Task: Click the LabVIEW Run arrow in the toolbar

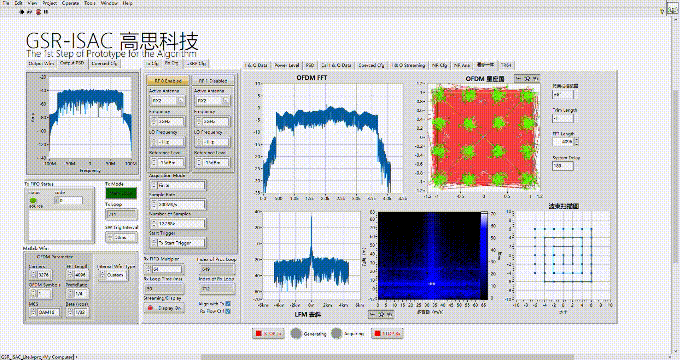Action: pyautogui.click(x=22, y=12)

= = =

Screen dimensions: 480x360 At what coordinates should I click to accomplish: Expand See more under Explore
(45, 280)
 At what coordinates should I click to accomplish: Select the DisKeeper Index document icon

= = =

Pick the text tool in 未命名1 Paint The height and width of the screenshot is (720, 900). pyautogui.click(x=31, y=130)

= = =

*Problem to work on*:
Only the lines above starting at the one containing "Screen dimensions: 480x360" and ending at the one containing "At what coordinates should I click to accomplish: Select", both included, are to be returned, exactly as they read.

*Answer area*:
Screen dimensions: 480x360 At what coordinates should I click to accomplish: Expand See more under Explore
(45, 280)
 At what coordinates should I click to accomplish: Select the DisKeeper Index document icon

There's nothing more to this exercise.